Speech-to-Text! Audio/video file transcription tools and techniques
Join the Zk Av Club for a simple, hands-on workshop on turning audio and video into text. We will use real recordings from DWeb + Coolab Camp 2023 in Brazil. The examples include Portuguese, English, and Spanish.
What we’ll cover
Cloud tools: Notta, Descript, Dictationer, ElevenLabs, HappyScribe How to upload a file, get a transcript, export captions (SRT/VTT), and copy text.
Local/offline tools: Whisper, Kdenlive Speech-to-Text, VOSK Basic install tips, how to run them, and when to use CPU vs. GPU.
Quality check: Compare accuracy, timestamps, speaker labels, and edit speed across PT/EN/ES.
Clean & share: Quick steps to fix punctuation, add or adjust speakers, translate or subtitle, and publish to sites or archives.
Who this is for
Editors, community archivists, researchers, and event organizers. Beginners welcome.
What to bring
A computer (mobile devices may work for cloud transcription)

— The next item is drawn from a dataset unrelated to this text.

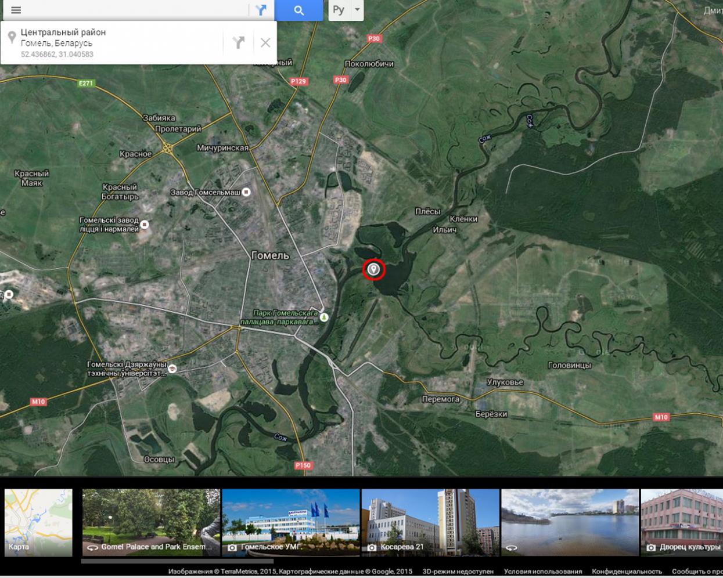This screenshot has height=578, width=723.
Task: Click the route icon in the Центральный район card
Action: (238, 42)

(Optional) a video file to test.
Feel free use one of the videos from the collection we'll be working with: https://archive.org/details/dweb-stories-brazil-2023
(Optional) pre-install Whisper or Kdenlive if you want to try local tools during the session. You can also just watch.
You’ll leave with
A short checklist for cloud vs. local workflows
Copy-paste commands and export recipes
A clear comparison to help you choose a tool next time
Practical, privacy-aware, and reproducible. Let’s make your recordings searchable and accessible.